═════ Dataset
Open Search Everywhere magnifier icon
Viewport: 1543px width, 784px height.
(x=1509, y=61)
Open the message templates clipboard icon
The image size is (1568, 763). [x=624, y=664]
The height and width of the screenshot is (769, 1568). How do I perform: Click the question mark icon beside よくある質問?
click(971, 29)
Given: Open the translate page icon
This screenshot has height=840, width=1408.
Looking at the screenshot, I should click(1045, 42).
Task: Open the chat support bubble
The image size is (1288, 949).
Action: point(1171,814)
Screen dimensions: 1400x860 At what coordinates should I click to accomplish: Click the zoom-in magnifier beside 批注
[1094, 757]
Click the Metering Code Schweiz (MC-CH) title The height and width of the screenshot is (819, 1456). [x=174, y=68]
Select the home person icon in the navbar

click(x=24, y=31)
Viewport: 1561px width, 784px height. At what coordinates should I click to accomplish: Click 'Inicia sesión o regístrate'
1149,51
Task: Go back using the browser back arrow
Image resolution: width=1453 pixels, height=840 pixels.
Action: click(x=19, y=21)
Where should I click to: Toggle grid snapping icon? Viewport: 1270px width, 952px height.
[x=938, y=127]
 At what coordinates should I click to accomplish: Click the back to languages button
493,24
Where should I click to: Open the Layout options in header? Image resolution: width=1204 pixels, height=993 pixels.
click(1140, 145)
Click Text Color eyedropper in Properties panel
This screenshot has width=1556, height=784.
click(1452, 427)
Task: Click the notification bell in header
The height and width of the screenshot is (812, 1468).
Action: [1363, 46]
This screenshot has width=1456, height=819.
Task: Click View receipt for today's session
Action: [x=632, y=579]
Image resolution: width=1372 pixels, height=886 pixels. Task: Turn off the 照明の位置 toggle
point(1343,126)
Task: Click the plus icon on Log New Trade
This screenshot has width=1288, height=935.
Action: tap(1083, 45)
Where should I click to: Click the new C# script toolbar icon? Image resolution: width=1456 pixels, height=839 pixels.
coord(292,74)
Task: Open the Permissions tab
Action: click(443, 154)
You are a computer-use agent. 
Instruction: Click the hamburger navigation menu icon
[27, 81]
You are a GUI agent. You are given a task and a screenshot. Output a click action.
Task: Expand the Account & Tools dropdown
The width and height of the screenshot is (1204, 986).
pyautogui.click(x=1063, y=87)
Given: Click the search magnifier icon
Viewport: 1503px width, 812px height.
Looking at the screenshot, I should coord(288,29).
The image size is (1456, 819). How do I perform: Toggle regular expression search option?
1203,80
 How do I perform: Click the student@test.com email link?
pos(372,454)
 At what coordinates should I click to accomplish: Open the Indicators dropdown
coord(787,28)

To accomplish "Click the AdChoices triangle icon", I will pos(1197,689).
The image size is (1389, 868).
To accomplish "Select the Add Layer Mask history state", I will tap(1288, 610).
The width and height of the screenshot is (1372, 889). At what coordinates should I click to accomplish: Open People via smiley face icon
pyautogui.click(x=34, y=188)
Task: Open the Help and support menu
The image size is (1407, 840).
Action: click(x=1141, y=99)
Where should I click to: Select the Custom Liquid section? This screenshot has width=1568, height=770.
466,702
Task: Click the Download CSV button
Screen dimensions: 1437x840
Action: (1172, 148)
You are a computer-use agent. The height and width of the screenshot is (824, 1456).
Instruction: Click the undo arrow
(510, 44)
══════════
> Problem statement: Lines from the one containing "Task: Open the Help and support menu" through the last line of the data above are the only output wanted; restate them exactly.

> Response box:
Task: Open the Help and support menu
The image size is (1407, 840).
Action: click(x=1141, y=99)
Where should I click to: Select the Custom Liquid section? This screenshot has width=1568, height=770.
466,702
Task: Click the Download CSV button
Screen dimensions: 1437x840
Action: (1172, 148)
You are a computer-use agent. The height and width of the screenshot is (824, 1456).
Instruction: Click the undo arrow
(510, 44)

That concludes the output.